Mini Dental Implants FAQ
What are Mini Dental Implants?
The Mini Dental Implant System consists of a miniature titanium implant that acts like the root of your tooth and a retaining fixture that is incorporated into the base of your denture. The head of the implant is shaped like a ball, and the retaining fixture acts like a socket that contains a rubber O-ring. The O-ring snaps over the ball when the denture is seated and holds the denture at a predetermined level of force. When seated, the denture gently rests on the gum tissue. The implant fixtures allow for micro-mobility while withstanding natural lifting forces.
How are Mini Dental Implants Placed?
Placement of the implants is accomplished quickly and easily in a process performed in the dentist's office, with local anesthesia or a light sedation to help make you more comfortable. Using a precise, controlled, minimally invasive surgical technique, Mini Dental Implants are placed into the jawbone. The heads of the implants protrude from the gum tissue and provide a strong, solid foundation for securing your dentures. It is a one-step procedure that involves minimal invasive surgery, no sutures nor the typical months of healing.
How does Mini Dental Implant Technology Broaden My Options?
Dental Implant therapy has been one of the most significant advances in dentistry in the past 25 years. Tens of thousands of grateful patients bear witness to the benefits derived from the opportunity to obtain a replacement for lost teeth that restores their smiles and confidence. Several different types of implants and restorations are available. The choice depends upon the amount of bone avaliable, the patient's general health and restoration preference.
The computer and medical worlds are both working hard to develop smaller and smaller components. In similar fashion, a smaller version of the dental implant has been successfully utilized in selected cases. These mini dental implants enable your dentist to broaden the spectrum. The Mini Dental Implant System was developed in order to provide greater denture stability and is now used to replace individual and multiple missing teeth.
..............................
» **WHAT IS NEEDED**:
According to the mini dental implants FAQ, what shape is the head of the implant?

» **Stored data entries**:
..............................
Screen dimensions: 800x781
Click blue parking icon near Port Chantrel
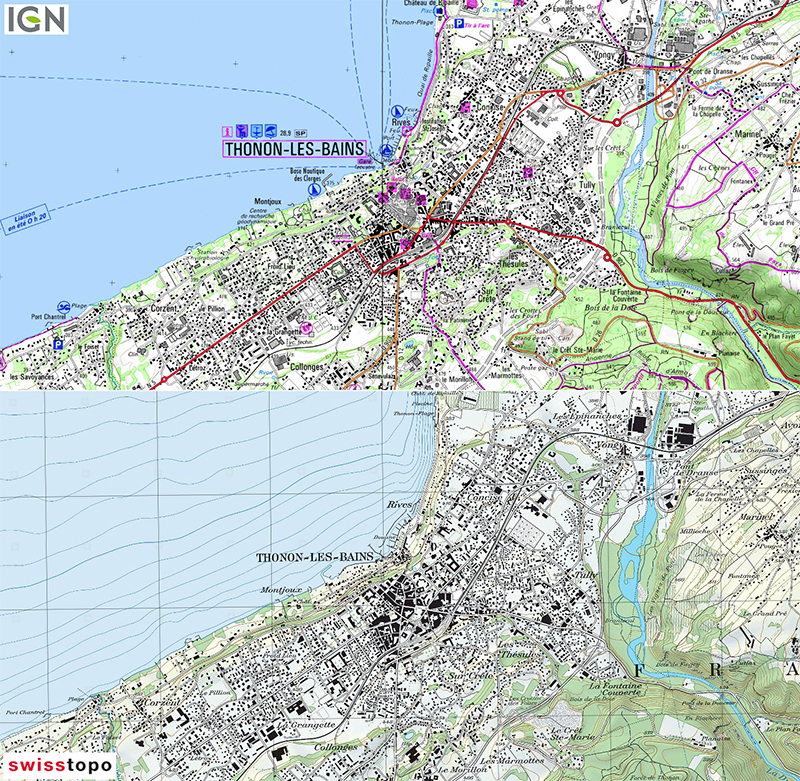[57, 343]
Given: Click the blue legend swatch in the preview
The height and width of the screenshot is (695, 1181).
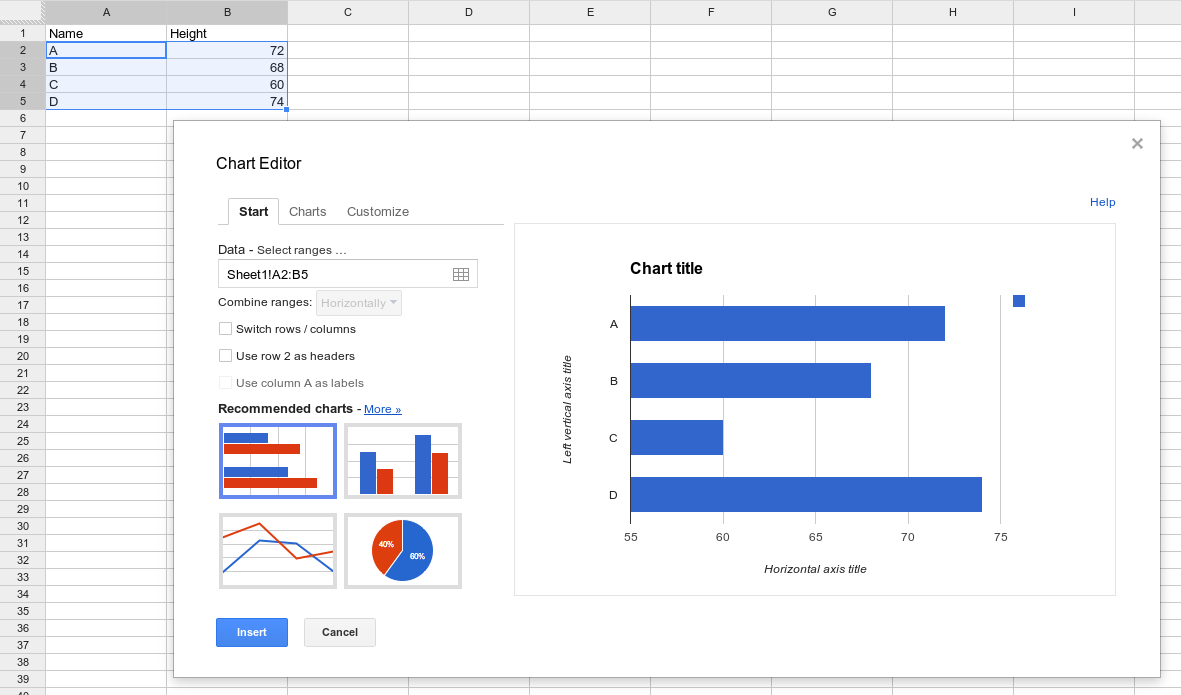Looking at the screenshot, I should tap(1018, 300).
..............................
» **ANSWER AREA**:
The head of the implant is shaped like a ball.